The queen butterfly (Danaus gilippus) is a North and South American butterfly in the family Nymphalidae with a wingspan of 80–85 mm (3+1⁄8–3+3⁄8 in). It is orange or brown with black wing borders and small white forewing spots on its dorsal wing surface, and reddish ventral wing surface fairly similar to the dorsal surface. The ventral hindwings have black veins and small white spots in a black border. The male has a black androconial scent patch on its dorsal hindwings.
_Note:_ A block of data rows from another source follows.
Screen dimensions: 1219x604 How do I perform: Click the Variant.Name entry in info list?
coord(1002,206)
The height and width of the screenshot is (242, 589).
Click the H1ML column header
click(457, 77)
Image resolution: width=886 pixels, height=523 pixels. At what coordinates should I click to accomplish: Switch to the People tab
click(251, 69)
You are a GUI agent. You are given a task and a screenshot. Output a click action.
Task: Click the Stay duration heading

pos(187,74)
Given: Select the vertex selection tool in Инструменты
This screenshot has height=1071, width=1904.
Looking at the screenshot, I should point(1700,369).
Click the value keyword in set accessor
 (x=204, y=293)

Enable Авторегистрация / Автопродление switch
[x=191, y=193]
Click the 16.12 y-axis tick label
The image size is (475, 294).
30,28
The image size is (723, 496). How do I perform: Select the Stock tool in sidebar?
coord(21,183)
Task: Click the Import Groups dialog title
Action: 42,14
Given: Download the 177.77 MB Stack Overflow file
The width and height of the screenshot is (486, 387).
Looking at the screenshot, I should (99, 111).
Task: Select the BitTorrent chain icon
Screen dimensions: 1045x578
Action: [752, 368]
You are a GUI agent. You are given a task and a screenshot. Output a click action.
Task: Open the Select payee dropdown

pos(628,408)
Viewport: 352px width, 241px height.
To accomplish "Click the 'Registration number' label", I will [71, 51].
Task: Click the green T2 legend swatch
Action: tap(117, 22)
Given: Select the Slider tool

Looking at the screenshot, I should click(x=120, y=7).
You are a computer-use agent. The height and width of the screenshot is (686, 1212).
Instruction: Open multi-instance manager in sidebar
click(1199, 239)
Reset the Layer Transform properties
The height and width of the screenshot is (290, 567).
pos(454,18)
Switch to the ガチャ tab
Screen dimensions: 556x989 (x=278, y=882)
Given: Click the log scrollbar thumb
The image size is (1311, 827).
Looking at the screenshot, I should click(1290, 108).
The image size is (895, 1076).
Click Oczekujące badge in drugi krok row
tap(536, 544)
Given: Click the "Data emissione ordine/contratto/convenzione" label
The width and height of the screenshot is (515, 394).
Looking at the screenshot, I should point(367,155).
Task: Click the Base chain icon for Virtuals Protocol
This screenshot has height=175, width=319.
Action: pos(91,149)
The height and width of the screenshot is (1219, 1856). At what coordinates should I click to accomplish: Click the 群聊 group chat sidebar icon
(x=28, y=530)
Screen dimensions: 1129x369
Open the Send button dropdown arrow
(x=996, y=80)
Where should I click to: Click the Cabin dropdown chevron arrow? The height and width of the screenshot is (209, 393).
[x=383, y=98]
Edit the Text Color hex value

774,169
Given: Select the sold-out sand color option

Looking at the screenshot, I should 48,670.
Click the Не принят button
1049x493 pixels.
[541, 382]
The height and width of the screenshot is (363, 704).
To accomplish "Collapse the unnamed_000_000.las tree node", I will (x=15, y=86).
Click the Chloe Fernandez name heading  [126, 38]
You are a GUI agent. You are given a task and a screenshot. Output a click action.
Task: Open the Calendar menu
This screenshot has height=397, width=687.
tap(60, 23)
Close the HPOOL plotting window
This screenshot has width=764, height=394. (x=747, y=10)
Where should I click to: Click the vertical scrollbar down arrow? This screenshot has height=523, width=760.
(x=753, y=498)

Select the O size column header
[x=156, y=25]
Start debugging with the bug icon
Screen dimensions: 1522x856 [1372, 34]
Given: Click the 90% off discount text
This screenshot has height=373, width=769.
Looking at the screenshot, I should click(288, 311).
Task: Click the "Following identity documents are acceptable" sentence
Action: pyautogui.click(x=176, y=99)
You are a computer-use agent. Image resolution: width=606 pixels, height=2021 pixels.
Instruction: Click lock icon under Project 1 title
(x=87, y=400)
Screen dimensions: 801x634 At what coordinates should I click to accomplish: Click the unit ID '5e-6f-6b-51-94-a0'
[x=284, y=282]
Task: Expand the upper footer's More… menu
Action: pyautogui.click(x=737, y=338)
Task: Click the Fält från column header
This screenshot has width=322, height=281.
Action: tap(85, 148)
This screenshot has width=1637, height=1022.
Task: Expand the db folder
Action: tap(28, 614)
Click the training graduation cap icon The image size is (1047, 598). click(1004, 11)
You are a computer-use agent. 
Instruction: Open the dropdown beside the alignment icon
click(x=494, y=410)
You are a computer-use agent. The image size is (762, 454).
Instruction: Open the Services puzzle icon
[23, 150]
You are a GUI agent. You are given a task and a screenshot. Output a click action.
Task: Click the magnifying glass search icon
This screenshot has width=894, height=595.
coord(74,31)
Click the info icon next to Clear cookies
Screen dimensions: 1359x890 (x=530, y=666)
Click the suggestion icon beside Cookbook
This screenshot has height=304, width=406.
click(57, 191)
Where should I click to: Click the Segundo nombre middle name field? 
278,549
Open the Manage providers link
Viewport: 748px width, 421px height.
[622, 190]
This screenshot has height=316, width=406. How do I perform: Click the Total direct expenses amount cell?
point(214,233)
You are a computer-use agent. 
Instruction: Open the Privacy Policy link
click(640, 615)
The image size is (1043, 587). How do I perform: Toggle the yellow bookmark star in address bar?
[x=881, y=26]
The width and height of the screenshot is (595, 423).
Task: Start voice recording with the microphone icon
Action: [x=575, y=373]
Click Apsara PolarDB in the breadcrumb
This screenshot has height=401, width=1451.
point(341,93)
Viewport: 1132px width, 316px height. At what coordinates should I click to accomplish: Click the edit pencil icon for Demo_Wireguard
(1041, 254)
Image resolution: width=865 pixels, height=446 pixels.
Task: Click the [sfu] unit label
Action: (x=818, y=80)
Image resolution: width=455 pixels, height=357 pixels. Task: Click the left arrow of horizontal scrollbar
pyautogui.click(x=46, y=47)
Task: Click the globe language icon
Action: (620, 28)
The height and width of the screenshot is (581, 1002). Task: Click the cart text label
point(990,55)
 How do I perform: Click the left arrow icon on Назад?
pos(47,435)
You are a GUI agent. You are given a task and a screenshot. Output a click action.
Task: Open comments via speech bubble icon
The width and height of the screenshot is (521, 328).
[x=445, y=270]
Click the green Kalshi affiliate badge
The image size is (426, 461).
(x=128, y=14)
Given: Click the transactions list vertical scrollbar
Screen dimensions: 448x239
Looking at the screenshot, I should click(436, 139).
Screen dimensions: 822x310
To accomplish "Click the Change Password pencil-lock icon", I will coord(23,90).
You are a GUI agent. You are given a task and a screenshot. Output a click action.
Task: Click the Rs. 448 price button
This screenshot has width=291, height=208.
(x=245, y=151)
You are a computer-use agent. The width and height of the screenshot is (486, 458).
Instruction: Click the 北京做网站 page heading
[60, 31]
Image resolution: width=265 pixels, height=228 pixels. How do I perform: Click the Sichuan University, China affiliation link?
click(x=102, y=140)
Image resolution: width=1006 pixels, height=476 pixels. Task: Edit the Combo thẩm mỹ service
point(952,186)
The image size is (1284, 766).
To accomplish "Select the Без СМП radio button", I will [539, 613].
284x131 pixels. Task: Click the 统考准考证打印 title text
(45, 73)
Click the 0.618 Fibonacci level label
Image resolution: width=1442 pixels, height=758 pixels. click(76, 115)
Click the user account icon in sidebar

It can be found in meadows, fields, marshes, deserts, and at the edges of forests.
This species is possibly a close relative to the similarly colored soldier butterfly (or tropical queen, D. eresimus), in any case, it is not close to the plain tiger (D. chrysippus, African queen) as was long believed. There are seven subspecies.
Females lay one egg at a time on larval host plants. Larvae use these plants as a food source, whereas adult butterflies feed mainly on nectar from flowers. Unpalatability to avian predators is a feature of the butterfly; however, its level is highly variable. Unpalatability is correlated with the level of cardenolides obtained via the larval diet, but other compounds like alkaloids also play a part in promoting distastefulness.
Males patrol to search for females, who may mate up to 15 times a day. Male organs called hair-pencils play an important role in courtship, with males with lower hair-pencil counts being selected against. These hair-pencils may be involved in releasing pheromones during courtship that could attract female mates.